There are three cenotes at Cuzamá: Chelentún, Chansinic’che, and Bolonchoojol. The cart stops at each one; you descend by wooden ladder, swim, climb back out, and rattle on to the next. The whole circuit takes about two hours, minus swimming time, and the ride itself is half the point. The tracks were built to haul henequen through the fields of the old hacienda — they were never designed for tourists, which is partly why they feel so improbable and right. The jungle presses in from both sides. The horse sets the pace.

Chelentún is the largest, with a wide circular mouth and a timber platform from which the ladder drops into green-blue water some fifteen meters below. Chansinic’che is smaller, more intimate — the kind of place where you float on your back and stare at the roots hanging through the opening and feel genuinely removed from the world. Bolonchoojol requires the most commitment: a longer ladder, a narrower descent, and then water cold enough to make you inhale sharply. All three are fed by the same underground river system that threads through the entire Yucatán peninsula. The color of the water — and I say this as someone who has now swum in perhaps twenty cenotes across the state — is not something you get used to.

Cart on henequen rails approaching the jungle canopy at Cuzamá

What the Hacienda Leaves Behind

Cuzamá sits on the land of a former henequen estate. The fiber — known internationally as sisal — made Yucatán briefly one of the wealthiest regions in Mexico at the turn of the twentieth century. The hacienda owners built those rails to move raw henequen to the processing plants; a horse and cart was faster than men carrying bundles through the heat. The tracks survived because they were made well and because nobody had a particular reason to pull them up.

The village that grew around the hacienda is quiet in the way that Yucatecan pueblos often are on weekdays: a church the color of old cream, a main square with a basketball court that doubles as the social center, and two or three comedores where you can eat panuchos and sopa de lima for next to nothing. I stopped at the one nearest the church after the cenotes and ate more than I needed to, sitting in a plastic chair while a ceiling fan worked hard against the afternoon.

Stone steps and roots descending toward the water inside Chelentún cenote

A Few Things Worth Knowing

Go on a weekday, and go early — the carts start around eight in the morning, and by noon the place has absorbed whatever tour buses have arrived from Mérida. Bring cash; there is no card reader at the cart stand or the cenote entrance. Wear your swimsuit under your clothes and bring a dry bag for your phone, because the ladders are steep and the platforms get wet. The drivers manage their own horses and some will linger at each cenote longer if you ask — it is worth asking.

The admission covers the cart ride and entry to all three cenotes. Negotiate nothing; the price is fixed and it is fair.
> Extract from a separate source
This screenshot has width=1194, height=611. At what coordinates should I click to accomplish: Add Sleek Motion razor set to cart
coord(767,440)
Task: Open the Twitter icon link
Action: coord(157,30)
Clear turquoise water inside one of the Cuzamá cenotes lit from the opening above

Getting There

Cuzamá is about fifty kilometers south of Mérida. The most reliable option is a colectivo from the second-class bus terminal toward Acanceh, which drops you in the village or close enough to walk. Taxis from Mérida will quote around 400 to 500 pesos one way. No direct ADO service exists. Plan for a full morning, and arrange your return before noon if you are using public transport.